Task goal. Could you rewrite all of the data below with "screenshot" changed to "screen capture" and nothing else altered? Leave the pictures out of your answer.

Material for this exercise.
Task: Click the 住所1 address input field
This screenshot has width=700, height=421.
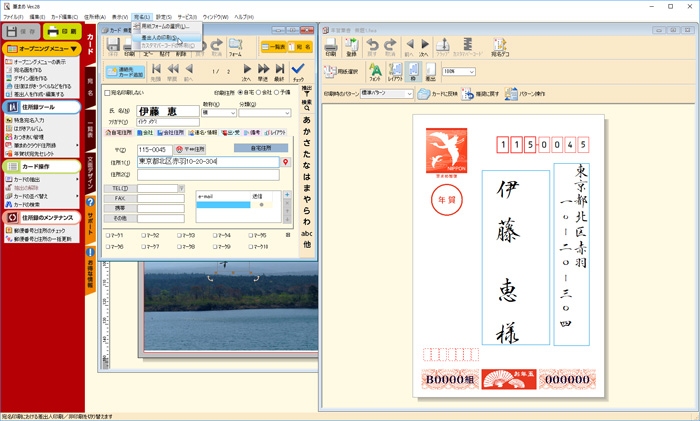Action: [208, 161]
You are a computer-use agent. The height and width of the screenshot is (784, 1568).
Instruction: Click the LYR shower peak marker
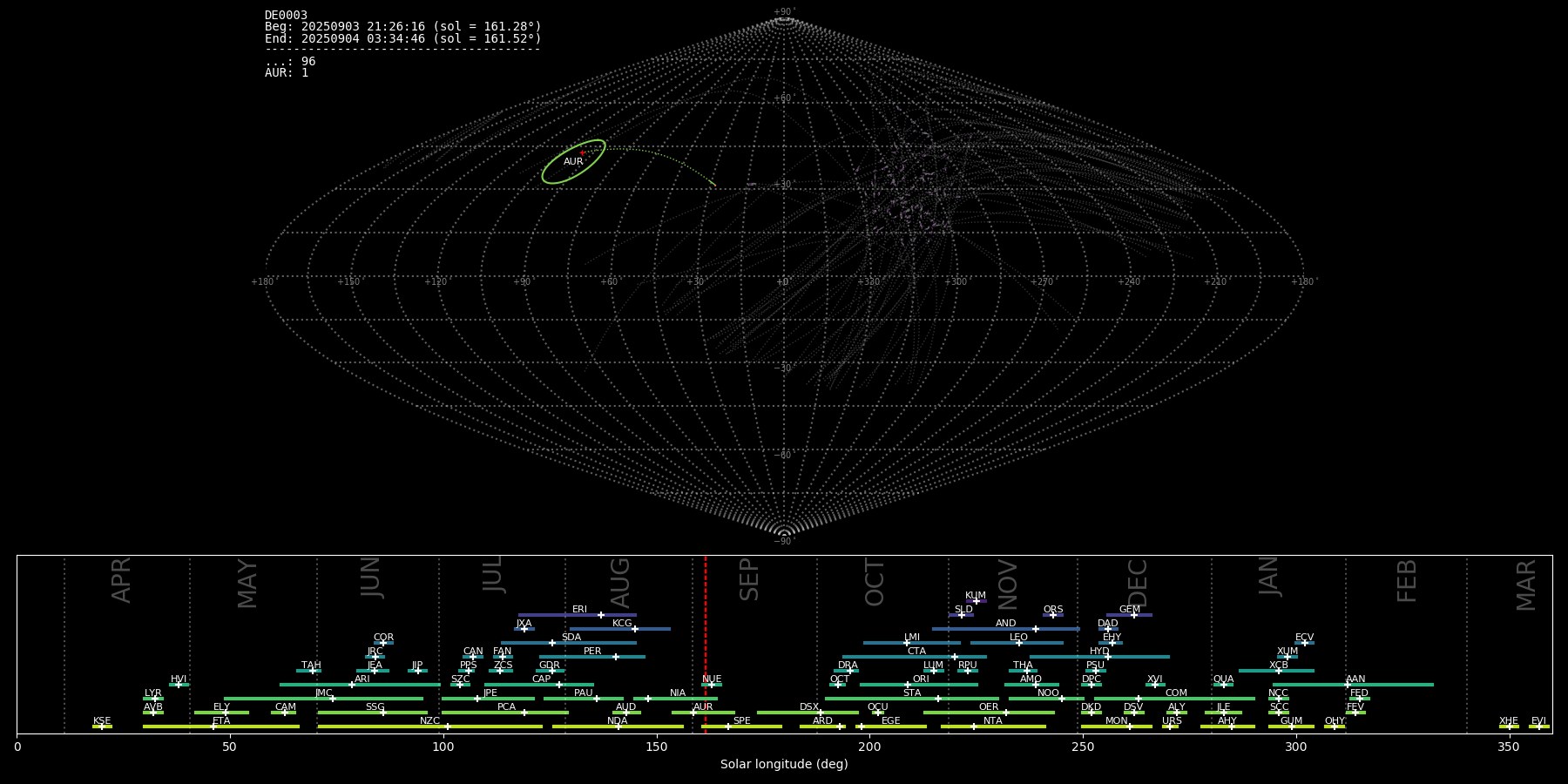pyautogui.click(x=155, y=699)

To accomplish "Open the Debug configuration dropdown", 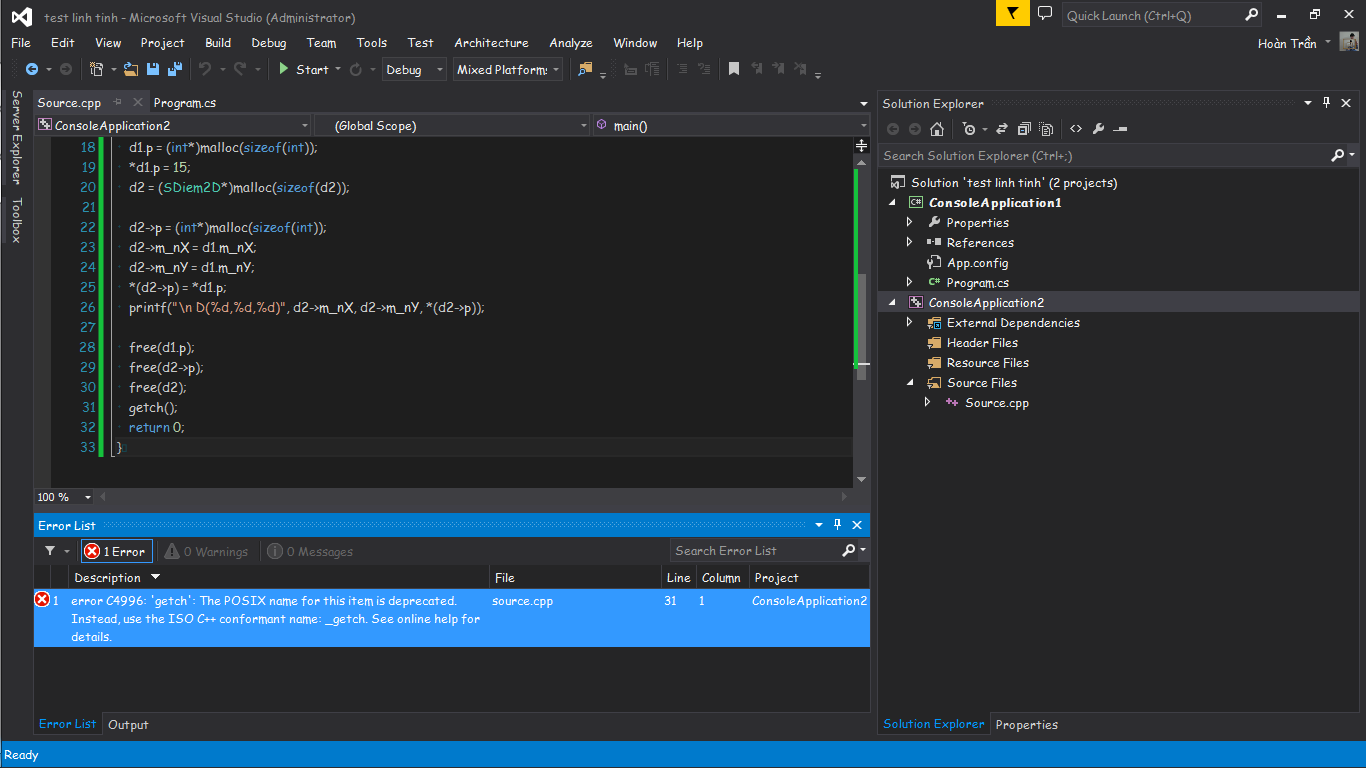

Finished answer.
Task: Click the 住所1 address input field
This screen capture has width=700, height=421.
Action: [208, 161]
You are a computer-use agent. The height and width of the screen capture is (784, 1568).
Instruction: Click the LYR shower peak marker
pyautogui.click(x=155, y=699)

To accomplish "Open the Debug configuration dropdown", 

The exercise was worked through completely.